Anonymous NATO

July 21, 2011

Anonymous is at it again, this time exfiltrating a gigabyte of protected data from NATO.

“Yes, #NATO was breached. And we have lots of restricted material,” the group tweeted on its AnonymousIRC Twitter feed, one of several it and another hacker group, AntiSec, use to release information and news about their activities.

German Incursion

July 20, 2011

According to a recent report, German federal law enforcement computer networks were compromised for nearly a year before the intrusion was noticed. The attackers, who call themselves the “No Name Crew”, used that time to gather tremendous amounts of privileged information on government and law enforcement operations.

Many companies are still using the “hard shell, chewy center” model of computer security – lock down the perimeter so that nobody can get through. As the French discovered with the Maginot Line, that’s not a valid means of defense. Any network of noticeable size has compromised machines on it; that’s just a fact of life these days. Do you have the internal controls in place to find and limit the access of these machines?


May 31, 2011

Lockheed Martin, the country’s largest defense contractor, has suffered a serious network attack. Their VPN architecture was exploited, likely using code from the RSA SecureID intrusion earlier this year.

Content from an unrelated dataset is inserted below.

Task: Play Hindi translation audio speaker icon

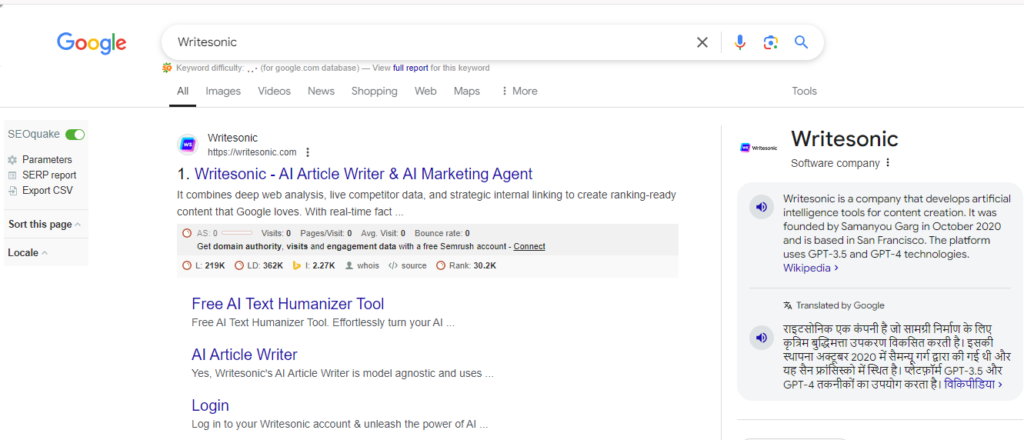Action: 761,338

This is probably the first of many. After all, people have looked at the multifactor authentication afforded by SecureID as the gold standard for years; if that’s cracked, we’re all in a lot of trouble.


May 6, 2011

There has apparently been a sizable data exfiltration at LastPass, an application service provider who stores passwords for user accounts. The data was of sufficient size that it probably includes hashed “master passwords”, which serve as the crypto keys to unlock the stored passwords on the service.

If you’re using LastPass, you may want to change your password. And you may also want to reconsider the wisdom of storing all of your passwords in a stranger’s datacenter.

Fallout in the Cloud

May 2, 2011

The recent Amazon cloud services outage has caused some consternation, especially among the customers who permanently lost data that they had entrusted to Amazon for safekeeping.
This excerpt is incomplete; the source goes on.